**Problem details:** Write out the data again in full, exactly as it reads.

^^^^

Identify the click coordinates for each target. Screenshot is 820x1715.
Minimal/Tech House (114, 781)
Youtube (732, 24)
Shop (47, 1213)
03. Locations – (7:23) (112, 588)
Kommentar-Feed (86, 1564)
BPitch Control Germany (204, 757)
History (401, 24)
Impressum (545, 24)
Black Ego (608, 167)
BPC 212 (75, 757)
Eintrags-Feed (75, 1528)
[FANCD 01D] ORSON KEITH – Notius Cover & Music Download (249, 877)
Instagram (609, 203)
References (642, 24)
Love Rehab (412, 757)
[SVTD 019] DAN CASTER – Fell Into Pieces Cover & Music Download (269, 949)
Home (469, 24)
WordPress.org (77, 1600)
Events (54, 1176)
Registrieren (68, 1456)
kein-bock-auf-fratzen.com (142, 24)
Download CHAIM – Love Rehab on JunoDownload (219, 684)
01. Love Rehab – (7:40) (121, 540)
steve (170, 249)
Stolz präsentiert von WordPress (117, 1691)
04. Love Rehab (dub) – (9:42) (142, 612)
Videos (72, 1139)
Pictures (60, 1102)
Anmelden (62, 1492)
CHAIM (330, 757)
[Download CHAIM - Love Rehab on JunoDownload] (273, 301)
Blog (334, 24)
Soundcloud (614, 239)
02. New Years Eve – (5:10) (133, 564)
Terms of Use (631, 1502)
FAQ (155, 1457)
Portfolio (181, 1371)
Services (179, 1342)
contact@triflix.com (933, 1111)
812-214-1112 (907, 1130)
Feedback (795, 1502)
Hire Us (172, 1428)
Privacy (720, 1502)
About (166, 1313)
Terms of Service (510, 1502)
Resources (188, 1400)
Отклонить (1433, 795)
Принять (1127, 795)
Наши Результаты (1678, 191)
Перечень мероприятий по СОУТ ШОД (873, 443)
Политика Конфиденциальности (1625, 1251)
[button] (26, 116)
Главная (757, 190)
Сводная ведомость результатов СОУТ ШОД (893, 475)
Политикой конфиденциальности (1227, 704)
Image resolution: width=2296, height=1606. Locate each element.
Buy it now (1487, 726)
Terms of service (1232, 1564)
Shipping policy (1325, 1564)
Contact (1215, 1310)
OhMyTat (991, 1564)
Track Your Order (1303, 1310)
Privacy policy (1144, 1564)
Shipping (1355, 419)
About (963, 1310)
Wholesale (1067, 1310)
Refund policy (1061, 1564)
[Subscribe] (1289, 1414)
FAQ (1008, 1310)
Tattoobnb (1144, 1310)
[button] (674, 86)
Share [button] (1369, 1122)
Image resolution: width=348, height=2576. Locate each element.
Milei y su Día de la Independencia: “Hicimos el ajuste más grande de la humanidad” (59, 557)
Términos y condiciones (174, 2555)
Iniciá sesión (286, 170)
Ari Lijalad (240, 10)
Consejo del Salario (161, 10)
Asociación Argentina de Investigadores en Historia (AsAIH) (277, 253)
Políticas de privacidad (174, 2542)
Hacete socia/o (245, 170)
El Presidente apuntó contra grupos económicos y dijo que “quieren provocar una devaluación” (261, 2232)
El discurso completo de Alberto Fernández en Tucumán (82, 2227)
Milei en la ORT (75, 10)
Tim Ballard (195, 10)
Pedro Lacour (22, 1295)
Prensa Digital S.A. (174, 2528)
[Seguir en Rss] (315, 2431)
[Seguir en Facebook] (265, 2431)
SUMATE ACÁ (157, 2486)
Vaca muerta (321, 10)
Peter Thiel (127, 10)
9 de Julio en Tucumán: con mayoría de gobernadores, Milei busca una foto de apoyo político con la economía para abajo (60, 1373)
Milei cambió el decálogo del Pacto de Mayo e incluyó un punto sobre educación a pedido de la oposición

^^^^

**Solution to this task:**
Identify the click coordinates for each target. Screenshot is 820x1715.
Minimal/Tech House (114, 781)
Youtube (732, 24)
Shop (47, 1213)
03. Locations – (7:23) (112, 588)
Kommentar-Feed (86, 1564)
BPitch Control Germany (204, 757)
History (401, 24)
Impressum (545, 24)
Black Ego (608, 167)
BPC 212 (75, 757)
Eintrags-Feed (75, 1528)
[FANCD 01D] ORSON KEITH – Notius Cover & Music Download (249, 877)
Instagram (609, 203)
References (642, 24)
Love Rehab (412, 757)
[SVTD 019] DAN CASTER – Fell Into Pieces Cover & Music Download (269, 949)
Home (469, 24)
WordPress.org (77, 1600)
Events (54, 1176)
Registrieren (68, 1456)
kein-bock-auf-fratzen.com (142, 24)
Download CHAIM – Love Rehab on JunoDownload (219, 684)
01. Love Rehab – (7:40) (121, 540)
steve (170, 249)
Stolz präsentiert von WordPress (117, 1691)
04. Love Rehab (dub) – (9:42) (142, 612)
Videos (72, 1139)
Pictures (60, 1102)
Anmelden (62, 1492)
CHAIM (330, 757)
[Download CHAIM - Love Rehab on JunoDownload] (273, 301)
Blog (334, 24)
Soundcloud (614, 239)
02. New Years Eve – (5:10) (133, 564)
Terms of Use (631, 1502)
FAQ (155, 1457)
Portfolio (181, 1371)
Services (179, 1342)
contact@triflix.com (933, 1111)
812-214-1112 (907, 1130)
Feedback (795, 1502)
Hire Us (172, 1428)
Privacy (720, 1502)
About (166, 1313)
Terms of Service (510, 1502)
Resources (188, 1400)
Отклонить (1433, 795)
Принять (1127, 795)
Наши Результаты (1678, 191)
Перечень мероприятий по СОУТ ШОД (873, 443)
Политика Конфиденциальности (1625, 1251)
[button] (26, 116)
Главная (757, 190)
Сводная ведомость результатов СОУТ ШОД (893, 475)
Политикой конфиденциальности (1227, 704)
Image resolution: width=2296, height=1606. Locate each element.
Buy it now (1487, 726)
Terms of service (1232, 1564)
Shipping policy (1325, 1564)
Contact (1215, 1310)
OhMyTat (991, 1564)
Track Your Order (1303, 1310)
Privacy policy (1144, 1564)
Shipping (1355, 419)
About (963, 1310)
Wholesale (1067, 1310)
Refund policy (1061, 1564)
[Subscribe] (1289, 1414)
FAQ (1008, 1310)
Tattoobnb (1144, 1310)
[button] (674, 86)
Share [button] (1369, 1122)
Image resolution: width=348, height=2576. Locate each element.
Milei y su Día de la Independencia: “Hicimos el ajuste más grande de la humanidad” (59, 557)
Términos y condiciones (174, 2555)
Iniciá sesión (286, 170)
Ari Lijalad (240, 10)
Consejo del Salario (161, 10)
Asociación Argentina de Investigadores en Historia (AsAIH) (277, 253)
Políticas de privacidad (174, 2542)
Hacete socia/o (245, 170)
El Presidente apuntó contra grupos económicos y dijo que “quieren provocar una devaluación” (261, 2232)
El discurso completo de Alberto Fernández en Tucumán (82, 2227)
Milei en la ORT (75, 10)
Tim Ballard (195, 10)
Pedro Lacour (22, 1295)
Prensa Digital S.A. (174, 2528)
[Seguir en Rss] (315, 2431)
[Seguir en Facebook] (265, 2431)
SUMATE ACÁ (157, 2486)
Vaca muerta (321, 10)
Peter Thiel (127, 10)
9 de Julio en Tucumán: con mayoría de gobernadores, Milei busca una foto de apoyo político con la economía para abajo (60, 1373)
Milei cambió el decálogo del Pacto de Mayo e incluyó un punto sobre educación a pedido de la oposición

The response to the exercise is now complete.